**STUDY MATERIAL**
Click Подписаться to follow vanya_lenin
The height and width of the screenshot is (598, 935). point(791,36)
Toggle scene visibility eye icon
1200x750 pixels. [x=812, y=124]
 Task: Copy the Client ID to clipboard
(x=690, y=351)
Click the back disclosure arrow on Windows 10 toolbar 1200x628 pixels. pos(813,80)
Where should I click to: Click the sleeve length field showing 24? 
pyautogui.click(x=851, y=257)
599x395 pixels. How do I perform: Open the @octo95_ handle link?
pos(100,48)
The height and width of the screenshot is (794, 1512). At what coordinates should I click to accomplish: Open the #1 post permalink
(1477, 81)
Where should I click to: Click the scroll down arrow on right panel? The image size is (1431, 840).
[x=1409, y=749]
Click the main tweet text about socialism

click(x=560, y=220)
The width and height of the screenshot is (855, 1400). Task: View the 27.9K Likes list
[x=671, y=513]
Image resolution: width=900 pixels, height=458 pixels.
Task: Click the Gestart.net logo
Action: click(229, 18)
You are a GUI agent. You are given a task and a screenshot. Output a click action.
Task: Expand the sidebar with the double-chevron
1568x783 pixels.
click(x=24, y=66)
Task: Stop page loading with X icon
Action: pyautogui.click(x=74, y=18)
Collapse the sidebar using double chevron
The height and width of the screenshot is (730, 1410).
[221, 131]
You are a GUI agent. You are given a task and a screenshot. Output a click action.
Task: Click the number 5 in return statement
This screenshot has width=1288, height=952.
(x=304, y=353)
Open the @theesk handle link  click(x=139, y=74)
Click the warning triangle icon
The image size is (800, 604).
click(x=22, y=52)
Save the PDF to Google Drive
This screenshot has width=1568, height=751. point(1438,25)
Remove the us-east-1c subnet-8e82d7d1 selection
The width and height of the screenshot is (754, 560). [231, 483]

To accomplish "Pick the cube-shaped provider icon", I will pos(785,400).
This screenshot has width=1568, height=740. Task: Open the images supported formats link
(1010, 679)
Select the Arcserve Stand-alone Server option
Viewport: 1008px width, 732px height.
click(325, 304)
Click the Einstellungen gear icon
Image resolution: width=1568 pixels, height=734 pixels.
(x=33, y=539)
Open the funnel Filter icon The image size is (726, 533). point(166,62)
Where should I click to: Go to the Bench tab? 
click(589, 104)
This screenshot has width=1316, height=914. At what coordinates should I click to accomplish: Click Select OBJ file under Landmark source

**EXERCISE OBJECTIVE**
The entries must all be transcribed exactly.

**FINISHED TASK**
Click Подписаться to follow vanya_lenin
The height and width of the screenshot is (598, 935). point(791,36)
Toggle scene visibility eye icon
1200x750 pixels. [x=812, y=124]
 Task: Copy the Client ID to clipboard
(x=690, y=351)
Click the back disclosure arrow on Windows 10 toolbar 1200x628 pixels. pos(813,80)
Where should I click to: Click the sleeve length field showing 24? 
pyautogui.click(x=851, y=257)
599x395 pixels. How do I perform: Open the @octo95_ handle link?
pos(100,48)
The height and width of the screenshot is (794, 1512). At what coordinates should I click to accomplish: Open the #1 post permalink
(1477, 81)
Where should I click to: Click the scroll down arrow on right panel? The image size is (1431, 840).
[x=1409, y=749]
Click the main tweet text about socialism

click(x=560, y=220)
The width and height of the screenshot is (855, 1400). Task: View the 27.9K Likes list
[x=671, y=513]
Image resolution: width=900 pixels, height=458 pixels.
Task: Click the Gestart.net logo
Action: click(229, 18)
You are a GUI agent. You are given a task and a screenshot. Output a click action.
Task: Expand the sidebar with the double-chevron
1568x783 pixels.
click(x=24, y=66)
Task: Stop page loading with X icon
Action: pyautogui.click(x=74, y=18)
Collapse the sidebar using double chevron
The height and width of the screenshot is (730, 1410).
[221, 131]
You are a GUI agent. You are given a task and a screenshot. Output a click action.
Task: Click the number 5 in return statement
This screenshot has width=1288, height=952.
(x=304, y=353)
Open the @theesk handle link  click(x=139, y=74)
Click the warning triangle icon
The image size is (800, 604).
click(x=22, y=52)
Save the PDF to Google Drive
This screenshot has width=1568, height=751. point(1438,25)
Remove the us-east-1c subnet-8e82d7d1 selection
The width and height of the screenshot is (754, 560). [231, 483]

To accomplish "Pick the cube-shaped provider icon", I will pos(785,400).
This screenshot has width=1568, height=740. Task: Open the images supported formats link
(1010, 679)
Select the Arcserve Stand-alone Server option
Viewport: 1008px width, 732px height.
click(325, 304)
Click the Einstellungen gear icon
Image resolution: width=1568 pixels, height=734 pixels.
(x=33, y=539)
Open the funnel Filter icon The image size is (726, 533). point(166,62)
Where should I click to: Go to the Bench tab? 
click(589, 104)
This screenshot has width=1316, height=914. At what coordinates should I click to accomplish: Click Select OBJ file under Landmark source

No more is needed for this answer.